**Assignment 1**.
Answer these from the Single White Female review:
(a) Who directed the film?
(b) In the opening scene, who is with the little girl at what looks like a mirror?
(c) Which actor plays Hedy?
**Assignment 2**.
Retype part of the Single White Female review word for word. Begin at the words "Single White Female (1992)" and stop after "be had here.".
**Assignment 3**.
In one to three sentences, explain why Allie places an ad for a roommate, according to the Single White Female review.

Single White Female (1992) BLU-RAY REVIEW – An Unusual 90s Thriller

Despite the film's very outdated portrayal of borderline personality disorder, there's a lot of fun to be had here.

source: AvaxHome

Directed by Barbet Schroeder from a script by Don Roos, Single White Female is a curious thriller that explores borderline personality in a way that definitely hasn’t aged very well. But despite this rather strange insensitivity to mental illness, the film is quite gripping, and the tension is always high. In short, I had fun in spite of myself.

The movie opens with a little girl, maybe eight years old or so, looking into a mirror. Only it’s not a mirror. The girl is with her twin, a different person, but also a reflection. The core of the film is in this very brief opening scene.

From there we’re in New York City, looking at the exterior of a castle of an apartment building on the Upper West Side (just a short walk from the Rosemary’s Baby building). The camera pushes in and we’re suddenly in the apartment of Allie (Bridget Fonda) and her fiance Sam (Steven Weber). They’re lying on a mattress in post-coital bliss when Sam’s ex-wife calls. Through cinematic answering machine trickery, Allie finds out that Sam has cheated on her with his ex-wife. So she kicks him out. But what now? She’s a working woman not long in the big city and she needs help paying for her rent-controlled apartment. So she places an ad and after a silly-but-kinda-cute montage of potential roommates from hell, Allie settles on Hedy (Jennifer Jason Leigh), a plainly dressed, friendly sort with a few nervous ticks. What could go wrong?

Well, everything, of course.

**Extracted records**.
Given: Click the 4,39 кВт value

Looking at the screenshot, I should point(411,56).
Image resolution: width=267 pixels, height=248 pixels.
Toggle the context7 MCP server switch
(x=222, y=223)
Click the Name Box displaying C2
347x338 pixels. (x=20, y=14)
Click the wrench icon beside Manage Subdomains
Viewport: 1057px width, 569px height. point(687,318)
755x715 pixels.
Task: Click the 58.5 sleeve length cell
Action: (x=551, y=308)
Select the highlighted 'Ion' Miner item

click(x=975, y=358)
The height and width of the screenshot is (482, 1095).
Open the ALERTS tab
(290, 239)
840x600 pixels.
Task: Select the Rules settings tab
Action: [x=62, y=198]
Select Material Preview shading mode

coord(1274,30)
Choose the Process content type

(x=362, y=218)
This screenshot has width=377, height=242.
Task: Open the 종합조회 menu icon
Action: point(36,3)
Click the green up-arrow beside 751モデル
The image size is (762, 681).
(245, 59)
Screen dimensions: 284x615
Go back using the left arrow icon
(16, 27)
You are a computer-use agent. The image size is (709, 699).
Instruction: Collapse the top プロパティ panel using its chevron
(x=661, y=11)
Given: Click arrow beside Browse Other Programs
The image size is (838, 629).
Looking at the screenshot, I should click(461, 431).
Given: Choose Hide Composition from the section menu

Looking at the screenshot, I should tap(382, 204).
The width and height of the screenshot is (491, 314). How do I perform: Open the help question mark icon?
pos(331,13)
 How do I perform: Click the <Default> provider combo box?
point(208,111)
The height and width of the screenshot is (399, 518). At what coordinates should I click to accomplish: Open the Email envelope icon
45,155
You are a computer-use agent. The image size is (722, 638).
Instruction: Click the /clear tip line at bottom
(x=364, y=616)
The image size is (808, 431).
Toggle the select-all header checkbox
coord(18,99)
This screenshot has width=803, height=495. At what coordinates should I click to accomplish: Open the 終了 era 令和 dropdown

**Task result 1**.
(a) Barbet Schroeder
(b) Her twin
(c) Jennifer Jason Leigh

**Task result 2**.
Single White Female (1992) BLU-RAY REVIEW – An Unusual 90s Thriller

Despite the film's very outdated portrayal of borderline personality disorder, there's a lot of fun to be had here.

**Task result 3**.
Allie learns from the answering machine that Sam cheated on her with his ex-wife, so she kicks him out. She is a working woman who hasn't been in the city long, and she needs help paying for her rent-controlled apartment.